DIRECTIONS FOR THIS TASK: Repeat exactly, and only, the lines below starting at the line that contains "Screen dimensions: 1575x848" and ending at the line that contains "You are a computer-use agent. This", inclusive of both.

SOURCE INFORMATION:
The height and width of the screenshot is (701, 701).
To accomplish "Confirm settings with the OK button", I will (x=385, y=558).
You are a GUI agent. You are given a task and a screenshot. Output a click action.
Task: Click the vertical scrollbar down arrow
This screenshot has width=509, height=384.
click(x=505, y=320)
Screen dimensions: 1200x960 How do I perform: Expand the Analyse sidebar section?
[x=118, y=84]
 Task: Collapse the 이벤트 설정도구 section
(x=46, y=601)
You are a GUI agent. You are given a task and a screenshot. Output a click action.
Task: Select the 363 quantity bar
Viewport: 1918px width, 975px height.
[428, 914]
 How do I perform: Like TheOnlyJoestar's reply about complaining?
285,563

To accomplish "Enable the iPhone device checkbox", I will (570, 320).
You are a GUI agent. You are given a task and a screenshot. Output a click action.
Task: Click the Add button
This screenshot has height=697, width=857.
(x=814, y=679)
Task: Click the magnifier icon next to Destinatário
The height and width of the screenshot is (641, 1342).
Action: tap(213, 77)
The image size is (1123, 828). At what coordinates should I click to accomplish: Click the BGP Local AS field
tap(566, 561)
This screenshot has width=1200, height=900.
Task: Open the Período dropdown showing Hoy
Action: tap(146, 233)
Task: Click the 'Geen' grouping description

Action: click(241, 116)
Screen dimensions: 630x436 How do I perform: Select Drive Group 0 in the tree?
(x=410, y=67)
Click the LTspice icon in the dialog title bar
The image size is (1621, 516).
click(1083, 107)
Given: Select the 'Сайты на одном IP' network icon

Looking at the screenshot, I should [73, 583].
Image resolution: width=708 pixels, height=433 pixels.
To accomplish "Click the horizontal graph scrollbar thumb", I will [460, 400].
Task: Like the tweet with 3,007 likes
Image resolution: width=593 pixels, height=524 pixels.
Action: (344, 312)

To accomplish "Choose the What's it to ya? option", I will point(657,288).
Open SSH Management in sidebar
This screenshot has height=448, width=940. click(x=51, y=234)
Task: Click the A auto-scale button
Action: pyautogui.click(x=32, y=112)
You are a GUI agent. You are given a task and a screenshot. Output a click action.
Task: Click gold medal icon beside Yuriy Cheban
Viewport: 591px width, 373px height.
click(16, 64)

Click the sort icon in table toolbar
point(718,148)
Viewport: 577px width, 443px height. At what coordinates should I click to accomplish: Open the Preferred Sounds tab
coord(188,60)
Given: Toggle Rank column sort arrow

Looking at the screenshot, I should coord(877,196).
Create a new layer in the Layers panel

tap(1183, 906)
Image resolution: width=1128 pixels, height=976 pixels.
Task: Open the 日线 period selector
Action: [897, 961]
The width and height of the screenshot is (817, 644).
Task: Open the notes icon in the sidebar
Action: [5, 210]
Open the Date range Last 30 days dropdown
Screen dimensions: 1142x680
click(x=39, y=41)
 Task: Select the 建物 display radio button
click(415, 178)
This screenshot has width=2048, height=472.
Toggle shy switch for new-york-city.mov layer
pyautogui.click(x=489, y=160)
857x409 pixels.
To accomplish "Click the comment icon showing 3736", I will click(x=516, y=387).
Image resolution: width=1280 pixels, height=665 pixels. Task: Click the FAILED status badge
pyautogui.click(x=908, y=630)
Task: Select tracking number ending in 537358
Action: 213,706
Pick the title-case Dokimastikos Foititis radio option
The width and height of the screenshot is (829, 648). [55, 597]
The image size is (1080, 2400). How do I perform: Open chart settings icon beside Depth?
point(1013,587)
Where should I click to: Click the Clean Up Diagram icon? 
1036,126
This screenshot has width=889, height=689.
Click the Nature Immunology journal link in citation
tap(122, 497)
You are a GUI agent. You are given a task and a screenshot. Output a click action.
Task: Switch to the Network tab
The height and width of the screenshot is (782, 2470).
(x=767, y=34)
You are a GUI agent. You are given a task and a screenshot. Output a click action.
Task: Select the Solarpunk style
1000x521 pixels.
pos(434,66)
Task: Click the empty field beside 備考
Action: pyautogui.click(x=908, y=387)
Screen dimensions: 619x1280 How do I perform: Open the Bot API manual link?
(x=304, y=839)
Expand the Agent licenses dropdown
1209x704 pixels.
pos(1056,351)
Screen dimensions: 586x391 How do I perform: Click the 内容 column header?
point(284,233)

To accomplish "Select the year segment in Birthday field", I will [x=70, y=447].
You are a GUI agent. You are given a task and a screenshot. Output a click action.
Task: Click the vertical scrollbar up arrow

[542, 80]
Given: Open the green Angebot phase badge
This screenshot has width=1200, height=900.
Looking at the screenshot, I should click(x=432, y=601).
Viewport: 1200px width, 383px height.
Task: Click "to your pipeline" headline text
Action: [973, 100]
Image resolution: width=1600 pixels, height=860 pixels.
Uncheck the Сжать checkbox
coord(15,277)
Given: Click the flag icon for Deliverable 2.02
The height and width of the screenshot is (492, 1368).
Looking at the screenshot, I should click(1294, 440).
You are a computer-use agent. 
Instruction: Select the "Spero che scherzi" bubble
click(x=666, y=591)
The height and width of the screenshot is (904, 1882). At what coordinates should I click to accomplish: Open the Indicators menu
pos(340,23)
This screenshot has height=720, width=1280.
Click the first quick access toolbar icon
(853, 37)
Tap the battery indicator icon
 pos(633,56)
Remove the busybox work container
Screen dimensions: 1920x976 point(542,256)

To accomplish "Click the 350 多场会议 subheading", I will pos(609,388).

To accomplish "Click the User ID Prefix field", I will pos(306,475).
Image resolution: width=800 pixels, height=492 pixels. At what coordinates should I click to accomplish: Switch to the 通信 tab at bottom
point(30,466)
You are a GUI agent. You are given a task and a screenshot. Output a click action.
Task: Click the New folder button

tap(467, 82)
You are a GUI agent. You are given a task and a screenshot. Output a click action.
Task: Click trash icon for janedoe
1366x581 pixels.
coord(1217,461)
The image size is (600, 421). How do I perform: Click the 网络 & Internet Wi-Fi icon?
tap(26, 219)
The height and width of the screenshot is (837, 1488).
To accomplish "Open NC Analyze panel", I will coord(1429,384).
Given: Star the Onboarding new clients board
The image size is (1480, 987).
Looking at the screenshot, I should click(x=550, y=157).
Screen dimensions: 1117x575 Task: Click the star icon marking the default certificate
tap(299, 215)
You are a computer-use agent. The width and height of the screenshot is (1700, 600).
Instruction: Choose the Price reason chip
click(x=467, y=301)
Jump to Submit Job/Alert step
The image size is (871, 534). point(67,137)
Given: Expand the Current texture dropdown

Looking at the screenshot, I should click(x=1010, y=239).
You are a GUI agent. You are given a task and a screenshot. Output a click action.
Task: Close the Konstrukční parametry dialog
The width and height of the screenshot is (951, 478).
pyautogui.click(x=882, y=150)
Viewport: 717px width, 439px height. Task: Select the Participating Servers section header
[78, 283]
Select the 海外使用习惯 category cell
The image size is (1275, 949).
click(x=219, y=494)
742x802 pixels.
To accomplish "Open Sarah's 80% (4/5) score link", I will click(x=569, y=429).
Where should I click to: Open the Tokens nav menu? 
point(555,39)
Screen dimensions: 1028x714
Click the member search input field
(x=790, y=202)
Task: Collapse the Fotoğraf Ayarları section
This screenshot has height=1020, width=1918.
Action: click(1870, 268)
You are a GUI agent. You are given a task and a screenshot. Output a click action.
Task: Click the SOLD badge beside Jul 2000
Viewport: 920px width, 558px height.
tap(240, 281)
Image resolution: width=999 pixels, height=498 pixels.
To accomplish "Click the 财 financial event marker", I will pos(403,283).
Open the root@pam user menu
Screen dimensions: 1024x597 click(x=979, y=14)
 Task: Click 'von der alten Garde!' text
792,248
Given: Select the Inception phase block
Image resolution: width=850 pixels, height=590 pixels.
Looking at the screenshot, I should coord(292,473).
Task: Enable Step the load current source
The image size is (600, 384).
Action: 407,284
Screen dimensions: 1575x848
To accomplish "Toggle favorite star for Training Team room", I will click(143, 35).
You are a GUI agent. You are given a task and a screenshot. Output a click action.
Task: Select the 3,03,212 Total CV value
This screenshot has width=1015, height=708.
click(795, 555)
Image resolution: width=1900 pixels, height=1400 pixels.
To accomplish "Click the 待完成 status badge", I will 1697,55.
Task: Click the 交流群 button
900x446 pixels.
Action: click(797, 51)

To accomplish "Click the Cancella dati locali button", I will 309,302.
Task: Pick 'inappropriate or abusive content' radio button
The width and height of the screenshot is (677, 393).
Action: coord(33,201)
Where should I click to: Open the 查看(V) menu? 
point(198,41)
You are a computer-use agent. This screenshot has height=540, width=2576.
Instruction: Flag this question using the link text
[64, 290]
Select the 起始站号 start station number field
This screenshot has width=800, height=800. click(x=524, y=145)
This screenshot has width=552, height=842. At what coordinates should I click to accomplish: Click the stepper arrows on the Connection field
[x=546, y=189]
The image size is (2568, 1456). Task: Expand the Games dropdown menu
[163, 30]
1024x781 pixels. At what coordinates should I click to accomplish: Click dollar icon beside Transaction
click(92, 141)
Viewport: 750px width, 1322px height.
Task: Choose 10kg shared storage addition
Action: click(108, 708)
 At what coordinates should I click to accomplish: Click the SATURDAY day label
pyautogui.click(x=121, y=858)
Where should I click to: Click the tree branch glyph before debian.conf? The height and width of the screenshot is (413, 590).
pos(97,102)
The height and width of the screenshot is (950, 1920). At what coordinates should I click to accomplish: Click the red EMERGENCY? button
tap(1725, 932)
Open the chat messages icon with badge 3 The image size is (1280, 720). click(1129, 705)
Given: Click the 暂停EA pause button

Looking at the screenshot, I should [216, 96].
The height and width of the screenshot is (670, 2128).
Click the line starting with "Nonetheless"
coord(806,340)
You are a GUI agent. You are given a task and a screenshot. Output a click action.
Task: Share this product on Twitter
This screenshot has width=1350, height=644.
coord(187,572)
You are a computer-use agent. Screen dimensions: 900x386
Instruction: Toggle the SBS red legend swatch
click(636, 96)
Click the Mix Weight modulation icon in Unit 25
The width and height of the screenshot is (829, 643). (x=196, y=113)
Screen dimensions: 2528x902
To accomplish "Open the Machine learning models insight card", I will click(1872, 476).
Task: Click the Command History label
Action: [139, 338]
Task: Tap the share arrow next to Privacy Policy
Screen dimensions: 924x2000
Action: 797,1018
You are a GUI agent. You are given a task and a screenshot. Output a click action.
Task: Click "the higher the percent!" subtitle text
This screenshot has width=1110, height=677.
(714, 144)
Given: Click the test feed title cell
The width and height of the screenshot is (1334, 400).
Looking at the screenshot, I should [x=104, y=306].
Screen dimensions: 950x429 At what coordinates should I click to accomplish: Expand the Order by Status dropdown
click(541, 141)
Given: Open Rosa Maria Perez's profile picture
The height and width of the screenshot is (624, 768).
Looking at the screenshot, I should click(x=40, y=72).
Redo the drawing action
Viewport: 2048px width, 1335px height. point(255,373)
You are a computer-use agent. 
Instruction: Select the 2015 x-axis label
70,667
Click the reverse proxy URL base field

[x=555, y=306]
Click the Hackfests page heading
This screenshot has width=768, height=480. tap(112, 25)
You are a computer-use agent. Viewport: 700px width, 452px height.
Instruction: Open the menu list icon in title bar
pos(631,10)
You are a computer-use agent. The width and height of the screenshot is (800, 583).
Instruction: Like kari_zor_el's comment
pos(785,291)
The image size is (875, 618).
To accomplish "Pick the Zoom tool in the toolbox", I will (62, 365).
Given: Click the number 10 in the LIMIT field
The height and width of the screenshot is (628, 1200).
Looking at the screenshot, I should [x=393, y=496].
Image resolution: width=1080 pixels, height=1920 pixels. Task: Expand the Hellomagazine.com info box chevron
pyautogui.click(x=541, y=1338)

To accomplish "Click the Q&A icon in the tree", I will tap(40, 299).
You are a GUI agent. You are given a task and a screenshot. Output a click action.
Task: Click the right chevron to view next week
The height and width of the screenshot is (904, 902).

TASK SOLUTION:
Screen dimensions: 1575x848
To accomplish "Toggle favorite star for Training Team room", I will click(143, 35).
You are a GUI agent. You are given a task and a screenshot. Output a click action.
Task: Select the 3,03,212 Total CV value
This screenshot has width=1015, height=708.
click(795, 555)
Image resolution: width=1900 pixels, height=1400 pixels.
To accomplish "Click the 待完成 status badge", I will 1697,55.
Task: Click the 交流群 button
900x446 pixels.
Action: click(797, 51)

To accomplish "Click the Cancella dati locali button", I will 309,302.
Task: Pick 'inappropriate or abusive content' radio button
The width and height of the screenshot is (677, 393).
Action: coord(33,201)
Where should I click to: Open the 查看(V) menu? 
point(198,41)
You are a computer-use agent. This screenshot has height=540, width=2576.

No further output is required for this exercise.